Just seeing the Washington DC Monuments that are scattered around the National Mall will keep you occupied for a day or two.
What to see?
Where to start?
Of course, the White House and the U.S. Capitol Building could be considered monuments all by themselves...
as could the U.S. Supreme Court Building and the Library of Congress.
But let's look at monuments that commemorate people and events.
Washington DC Monuments honor Presidents, politicians, generals and soldiers.
You'll find monuments all around the city, but the most famous are on or near the National Mall.
Even to visit just those, you'll be better off getting a ticket for one of the hop-on-hop-off buses that circle the Mall or take a taxi.
One of the first Monuments that spring to mind is the Washington Monument. It's the most prominent feature of the District's skyline.
It's that 555 foot high (185 meters) obelisk at the center of the Mall. You can get great views of Washington DC from the top.
Tickets for the elevator to the observation deck can be obtained for free at a kiosk near the base of the monument.
Arrive early because these tickets are very popular. You can also reserve a ticket in advance by phone or internet for only a couple of bucks.
The next monument that you will want to visit is the Lincoln Memorial. This is the Greek Classical looking building that was on the U.S. penny for years.
It's at the western end of the Mall. Behind it are the Potomac and the bridge to Arlington. Inside is the 19 foot high (6 meters) marble statue of Abraham Lincoln seated in contemplation.
This memorial is open to the public day and night.
Stand on the steps of the Lincoln Memorial for a great view of the Washington Monument, the Mall, and the Capitol Building at the other end of the Mall.
Visit the Jefferson Memorial while you're at this end of the Mall.
It is located across the tidal basin. It is a beautiful domed, circular building with a statue of Thomas Jefferson inside.
If you happen to be visiting in spring when the cherry blossoms are in bloom, this is especially pretty.

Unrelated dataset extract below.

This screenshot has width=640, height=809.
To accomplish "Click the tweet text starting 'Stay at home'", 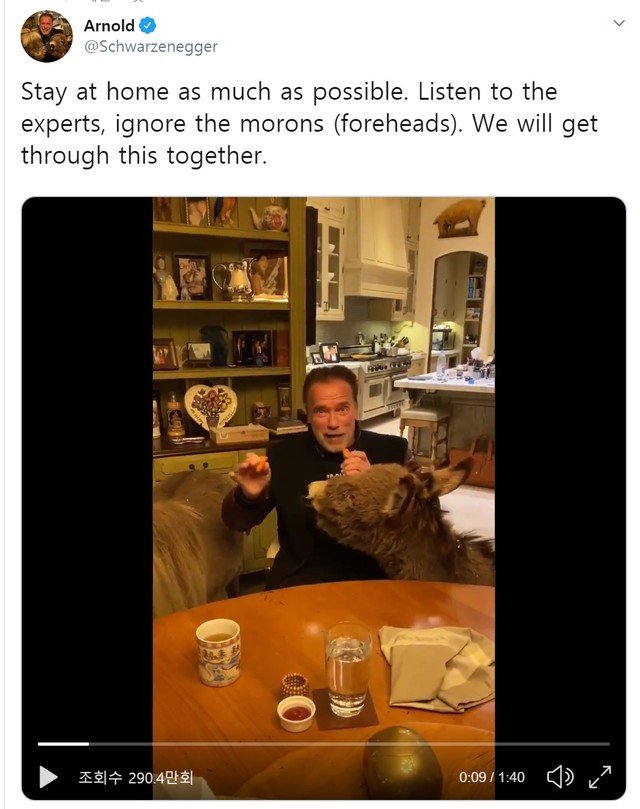I will pos(309,123).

On either side of the reflecting pool that stretches in front of the Lincoln Memorial you will find the Vietnam War Memorial, the Korean War Memorial and the Roosevelt Memorial.
There is a Women in Vietnam Memorial near the Vietnam Veterans Memorial.

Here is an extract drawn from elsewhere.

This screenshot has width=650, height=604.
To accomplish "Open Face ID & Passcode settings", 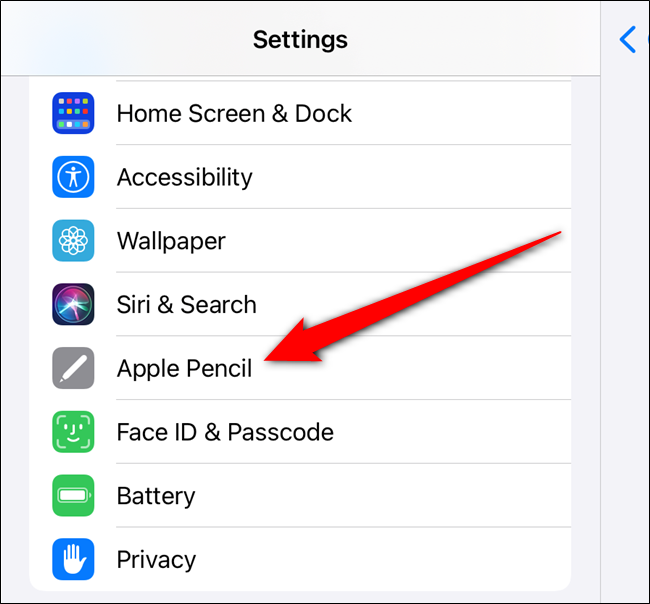I will pyautogui.click(x=300, y=432).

There are several other monuments and memorials around The Mall.
The World War II Memorial lies along the central part of the National Mall between the Washington Monument and the Lincoln Memorial at one end of the reflecting pool.

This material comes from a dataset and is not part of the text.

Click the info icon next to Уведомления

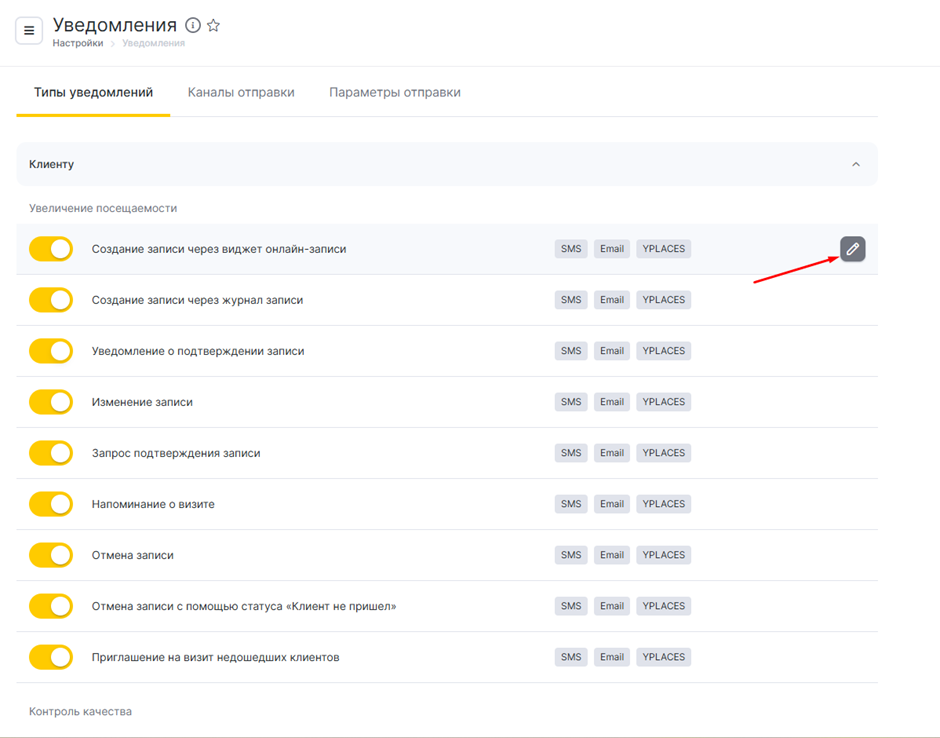(193, 26)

Near the Capitol Reflecting Pool at the east end of the Mall is the Ulysses S. Grant Memorial.
Away from the Mall find the U.S. Holocaust Memorial Museum.
In Arlington National Cemetery you will find the Tomb of the Unkown Soldier as well as a the grave of President John F. Kennedy.
Many of these Washington DC Monuments are open late at night for visits. Most are illuminated making the skyline of Washington DC truly memorable.